GIVEN TASK: Convert the part of the listing that opens with the line containing "The height and" and closes at the end of the listing into a two-column CSV with the headers request and answer, giving one row per request and putting each value in a single quoted field with line breaks replaced by spaces. Leave the pictures out.

>> Start SUPPLIED INFORMATION

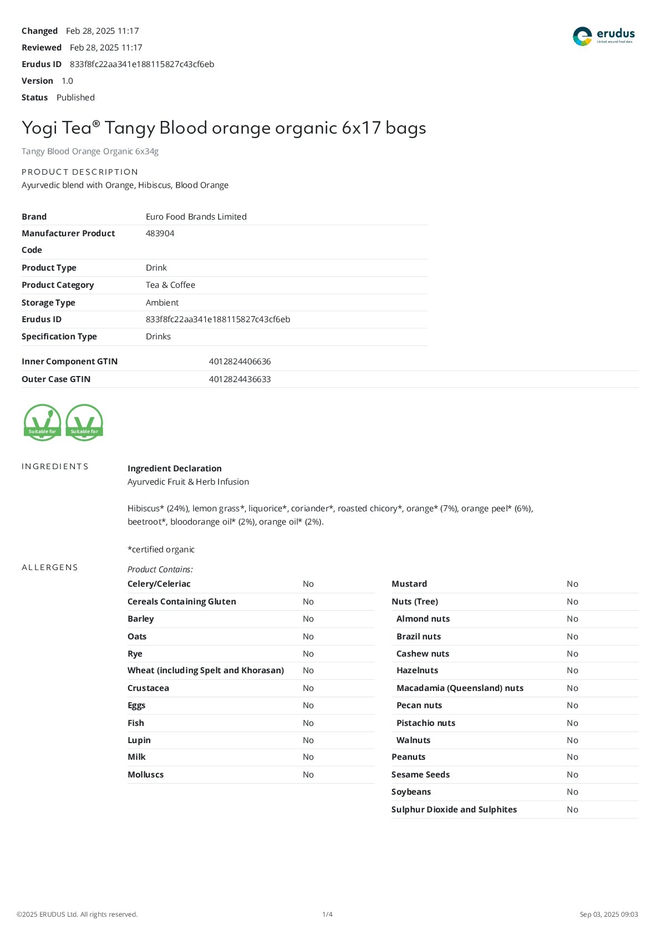
Task: Click the Sulphur Dioxide and Sulphites label
Action: click(x=454, y=810)
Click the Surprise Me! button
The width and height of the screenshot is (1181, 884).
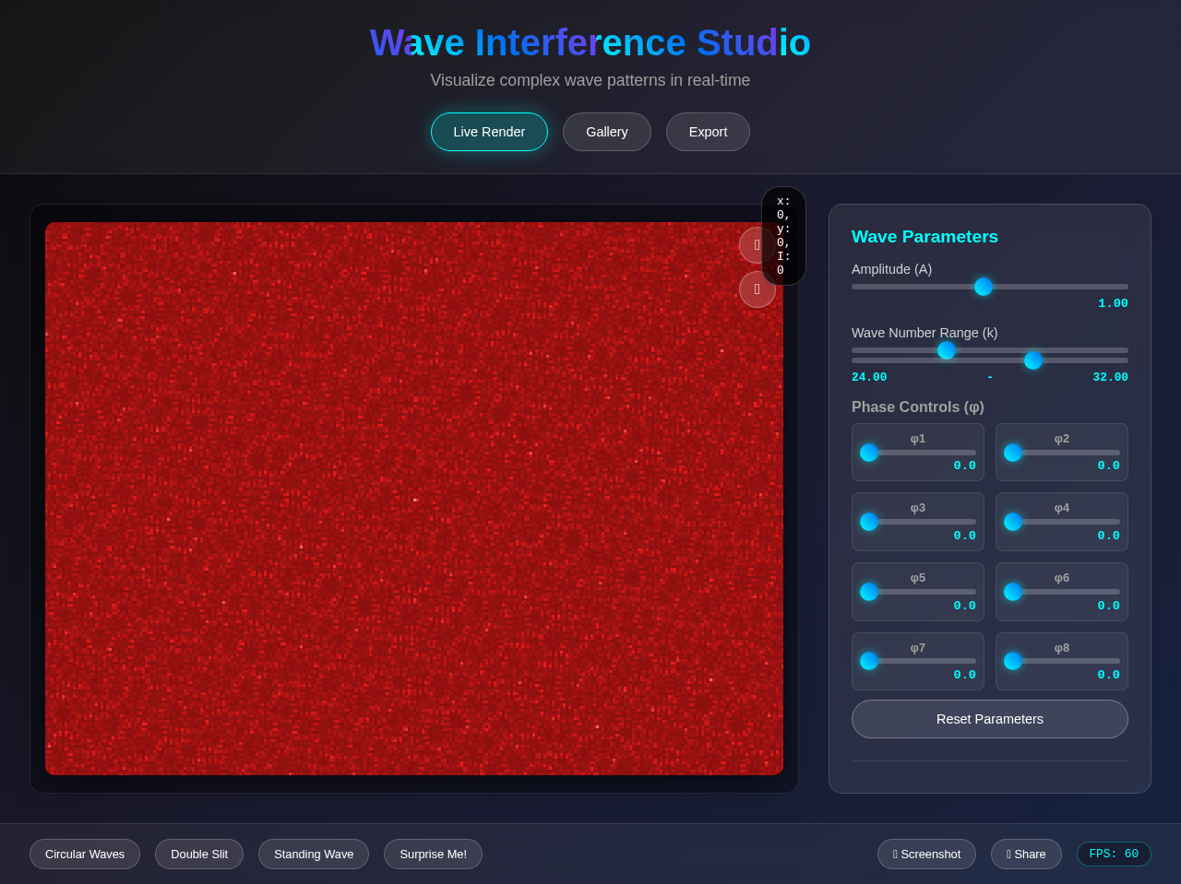[433, 854]
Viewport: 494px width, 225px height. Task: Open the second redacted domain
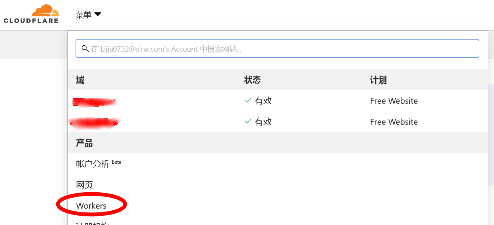coord(94,122)
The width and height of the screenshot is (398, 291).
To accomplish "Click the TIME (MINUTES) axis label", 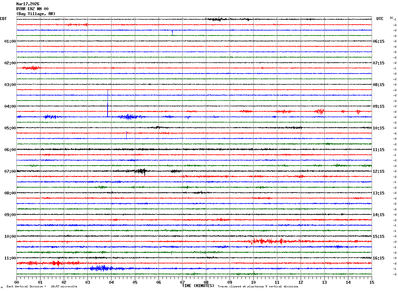I will coord(198,286).
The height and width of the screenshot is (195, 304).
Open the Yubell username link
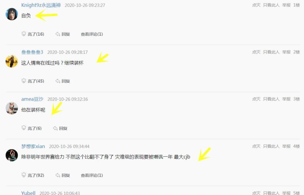[28, 193]
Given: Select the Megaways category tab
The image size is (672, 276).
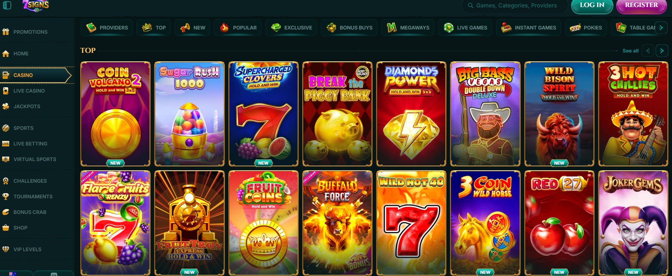Looking at the screenshot, I should [x=408, y=28].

>> End SUPPLIED INFORMATION

COMPLETE ANSWER:
request,answer
"The height and width of the screenshot is (195, 304). Open the Yubell username link","[28, 193]"
"Given: Select the Megaways category tab The image size is (672, 276).","Looking at the screenshot, I should [x=408, y=28]."